## TASK DESCRIPTION
Could you retype exactly the lines running from the line with "Task: Open the calendar icon in header" to the end of the data, both included, and nothing else?

## DATA EXCERPTS
>>>>>

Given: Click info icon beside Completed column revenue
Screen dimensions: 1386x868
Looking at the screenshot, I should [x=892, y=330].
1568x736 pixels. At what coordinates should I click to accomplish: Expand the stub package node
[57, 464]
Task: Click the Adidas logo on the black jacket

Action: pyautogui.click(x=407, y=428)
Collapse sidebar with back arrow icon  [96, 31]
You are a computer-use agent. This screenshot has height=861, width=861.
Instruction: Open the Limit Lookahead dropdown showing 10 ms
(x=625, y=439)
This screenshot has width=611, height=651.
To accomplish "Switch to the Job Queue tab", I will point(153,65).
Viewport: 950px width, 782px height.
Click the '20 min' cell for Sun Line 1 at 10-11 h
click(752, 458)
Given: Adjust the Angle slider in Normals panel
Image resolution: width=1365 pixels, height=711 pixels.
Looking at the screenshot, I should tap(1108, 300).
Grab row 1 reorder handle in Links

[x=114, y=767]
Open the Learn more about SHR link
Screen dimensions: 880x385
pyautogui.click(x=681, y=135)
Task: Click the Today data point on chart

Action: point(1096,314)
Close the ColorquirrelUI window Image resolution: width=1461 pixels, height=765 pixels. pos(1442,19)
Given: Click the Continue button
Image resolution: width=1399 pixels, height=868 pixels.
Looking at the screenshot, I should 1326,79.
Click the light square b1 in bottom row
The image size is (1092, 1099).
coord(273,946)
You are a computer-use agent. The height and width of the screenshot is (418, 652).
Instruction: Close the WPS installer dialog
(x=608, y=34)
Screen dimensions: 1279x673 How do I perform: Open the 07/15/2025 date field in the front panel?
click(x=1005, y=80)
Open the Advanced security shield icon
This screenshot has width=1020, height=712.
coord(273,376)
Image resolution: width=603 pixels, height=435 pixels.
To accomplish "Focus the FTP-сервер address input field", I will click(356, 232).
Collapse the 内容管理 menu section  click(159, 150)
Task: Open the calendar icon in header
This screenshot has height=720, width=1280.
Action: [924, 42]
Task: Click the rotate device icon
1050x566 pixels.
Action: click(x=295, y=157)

<<<<<

## YOUR SOLUTION
Task: Open the calendar icon in header
This screenshot has height=720, width=1280.
Action: [924, 42]
Task: Click the rotate device icon
1050x566 pixels.
Action: click(x=295, y=157)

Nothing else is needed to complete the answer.